Read in context, the Court finds that a typographical error, or more accurately an omission, occurred at this portion of the decision. The ALJ plainly intended to state that he was not ascribing any weight to Dr. Bradford's opinion that Plaintiff was unable to perform sedentary work, because Dr. Bradford's own findings did not support such a determination.

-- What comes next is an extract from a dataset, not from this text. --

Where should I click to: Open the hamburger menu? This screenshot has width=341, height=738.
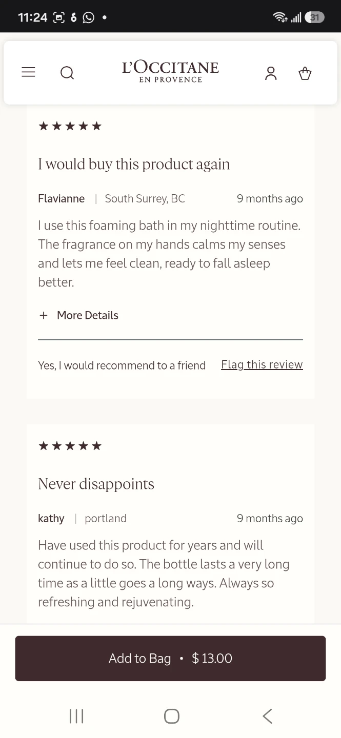28,72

While the discussion of Dr. Bradford's opinion is poorly worded, it is clear that the ALJ believed that Dr. Bradford's opinion—that Plaintiff was unable to perform sedentary work—was not supported by her own objective findings, by the weight of the evidence considered as a whole, or by Plaintiff's hearing testimony. The ALJ did not ignore the opinion of Dr. Bradford, as he considered her opinion and the results of her consultative examination throughout the decision. Furthermore, the ALJ plainly stated the weight he was ascribing to her opinion, and explained the reasons why he ascribed her opinion "no weight" as it pertained to Plaintiff's ability to perform sedentary work. The explanation requirement applicable to non-treating sources, such as Dr. Bradford, should not be confused with or construed as rigorously as the standard applicable under treating physician rule. See, e.g., Jefferson v. Colvin, 2015 WL 4459928 at *6 (N.D. Ohio 2015) (White, M.J.).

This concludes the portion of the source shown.